雅工房 作品集

長編小説を中心に、中短編小説・コラムなどを発表しています。

中関白家の悲哀 ・ 望月の宴 ( 121 )

2024-09-28 08:22:18 | 望月の宴 ④

     『 中関白家の悲哀 ・ 望月の宴 ( 121 ) 』


彰子中宮に若宮(敦成親王)が誕生なさったことは、道長殿にとっては、まことに待望の慶事でございました。ご出産にあたっての様々な御祈りや、御誕生後の御行事のどれもこれも、先例を見ないほどの豪華にして御心を尽くされたのも当然のことと申されましょう。
しかも、この慶事は、道長殿にとりまして、また彰子中宮にとりましても、さらなる御繁栄への始まりでもありました。
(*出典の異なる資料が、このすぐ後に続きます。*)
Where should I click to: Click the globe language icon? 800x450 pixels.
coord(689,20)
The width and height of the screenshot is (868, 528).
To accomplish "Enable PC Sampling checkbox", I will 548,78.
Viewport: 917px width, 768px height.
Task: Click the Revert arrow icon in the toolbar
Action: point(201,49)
さて、若宮(敦成親王)のまことに際立った美しさは、山の端からさし昇った望月などのようでいらっしゃるのを、帥殿(ソチドノ・故道隆の子、伊周。故定子皇后の兄。)の一門の人々は、胸がつぶれんばかりに大変な事だとお思いになって、人知れず長年御心の内で描いていた事どもも、すっかり当てが外れてしまったように思われ、
「やはり、この世においては、世間から物笑いにされて終る身であったようだ。まことに情けないことだ。思いがけなくすばらしい夢など見て(定子が敦康親王を儲けたこと)からは、これから先は望みをかけたが、『異なることなき人の例の果て見て(格別な事のない人でも、最後まで見て初めて平凡であったかどうか分る・・当時の諺か?)』などと世間では言っているのだから、いくらなんでもと、そのまま精進や斎戒で過ごし、ひたすら仏神をお頼みしてきたが、今となってはこれまでの定めであるらしい」と、御心の内で嘆かれるお気持ちになられ、「あてにもならない事に頼みをかけて世を過ごすのは、たいそう見苦しいことなど出てきて、いよいよ生きがいのない有様に追込まれるに違いない。どうしたものか」などと、御叔父の明順、道順(アキノブ、ミチノブ・高階氏。伊周の母方の叔父。)らに相談なさる。

「たしかに世の有様は、おっしゃる通りです。そうだといって、ほかにどうすることが出来ましょうか。ただ御命だけご無事であるようにと、その事だけをお頼みしていくしかありません」などと、しみじみとしたあれこれを涙ながらに申し上げるので、帥殿も、「こうして、何することなく罪業を積み重ねていくというのも、全くつまらないことであろう。物の因果の道理を知らない身でもないのだから、何事を期待しているのかと思うと、たいそう虚しいことだ。やはり、今となっては出家して、しばらく修行して、せめて後世の安楽を願うことにしようと思うにつけても、一途に発起した道心でもないので、山林に住んで経を読み修行をしても、俗世の事などを忘れてしまえそうもない。そのように様々な俗縁にまつわれながら、念誦や読経を行っても何の甲斐があるのだろうかと思うと、まだ、とても決心がつかないのだ」などと言い続けられる。たいそういたわしいことである。
中納言(伊周の弟、隆家。)、僧都の君(同じく、隆円)なども、世の中に対しては同じ思いではあるが、それほど深くお考えにならず、気軽そうに見受けられる。
この殿(伊周)だけは、万事において世の流れに絶えず心を痛められているご不運なので、いっそうおいたわしいことである。